En premier lieu, tous les membres du groupe de travail ont insisté sur la qualité de notre réseau autoroutier et de son entretien par les concessionnaires. C’est un point positif, qui mérite d’être fortement souligné.
M. Henri de Raincourt. Très bien !
M. Louis-Jean de Nicolaÿ, au nom de la commission du développement durable. Nous avons ensuite observé que les chiffres de l’Autorité de la concurrence n’ont à aucun moment été contestés. C’est davantage leur interprétation qui a fait débat.
Pour faire court, alors que l’Autorité de la concurrence annonce des taux de rentabilité nette des sociétés concessionnaires d’autoroutes allant de 20 % à 24 %, ces dernières opposent un autre indicateur, le taux de rentabilité interne, ou TRI, qui prend en compte la dette d’acquisition. Cette formule est d’ailleurs acceptée par Bruxelles.
En réalité, l’avis de l’Autorité de la concurrence doit être replacé dans son contexte.
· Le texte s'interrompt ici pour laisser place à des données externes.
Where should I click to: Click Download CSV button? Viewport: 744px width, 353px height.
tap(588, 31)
Cette dernière a répondu à une demande de la commission des finances de l’Assemblée nationale, qui lui a posé des questions sur l’adéquation des tarifs des péages aux coûts du réseau autoroutier, sur la régulation du système par l’État et sur le jeu de la concurrence, en particulier pour la passation des marchés de travaux.
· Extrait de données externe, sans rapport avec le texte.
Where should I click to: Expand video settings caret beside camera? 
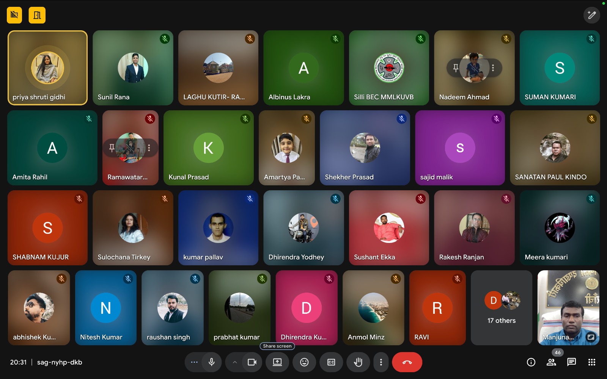235,362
Ainsi, l’Autorité de la concurrence ne s’est pas intéressée au prix de la cession des participations de l’État réalisée en 2006 et n’a pas cherché à savoir si les sociétés avaient alors fait une bonne affaire, ou non.
M. Michel Bouvard. Bien sûr qu’elles ont fait une bonne affaire !
M. Louis-Jean de Nicolaÿ, au nom de la commission du développement durable. Tel n’est d’ailleurs pas son rôle. Après avoir examiné l’activité d’exploitation autoroutière en tant que telle, elle a constaté que la formule d’indexation des péages sur l’inflation, qui est déconnectée des charges supportées par les sociétés d’autoroutes, n’était pas pertinente, car elle peut être interprétée comme une rente préjudiciable à l’usager.
Mme Évelyne Didier. Eh oui !
M. Louis-Jean de Nicolaÿ, au nom de la commission du développement durable. Or cette rente n’est pas justifiée par le niveau du risque supporté par les sociétés concessionnaires autoroutières, les SCA, compte tenu de leur situation, que certains qualifient de « monopole ».
Mme Évelyne Didier. Très bien !
M. Louis-Jean de Nicolaÿ, au nom de la commission du développement durable. La question est donc de savoir s’il est possible de revenir sur cette rente injustifiée, qui pénalise en premier lieu l’usager, et si oui de quelle manière.
Le problème principal est que l’État n’a pas modifié le cadre juridique applicable aux concessions lorsqu’il les a privatisées. Il ne s’est aucunement préparé à mener des négociations avec de grands groupes privés, qui savent naturellement défendre leurs intérêts tout en restant dans le cadre légal. Cela s’est vu, en particulier, avec la pratique des contrats de plan, qui organise la réalisation, par les sociétés d’autoroutes, de travaux non prévus dans les contrats de concession, mais qui sont demandés, il faut le savoir, par l’État et les collectivités territoriales.
L’État souffre, dans ce cadre, d’une asymétrie d’information qui l’empêche de payer le juste prix. C’est un véritable problème. Les contrats de plan accentuent en outre la déconnexion entre les tarifs des péages et la réalité du coût des autoroutes, en autorisant des dérogations à la formule d’indexation tarifaire fixée par décret.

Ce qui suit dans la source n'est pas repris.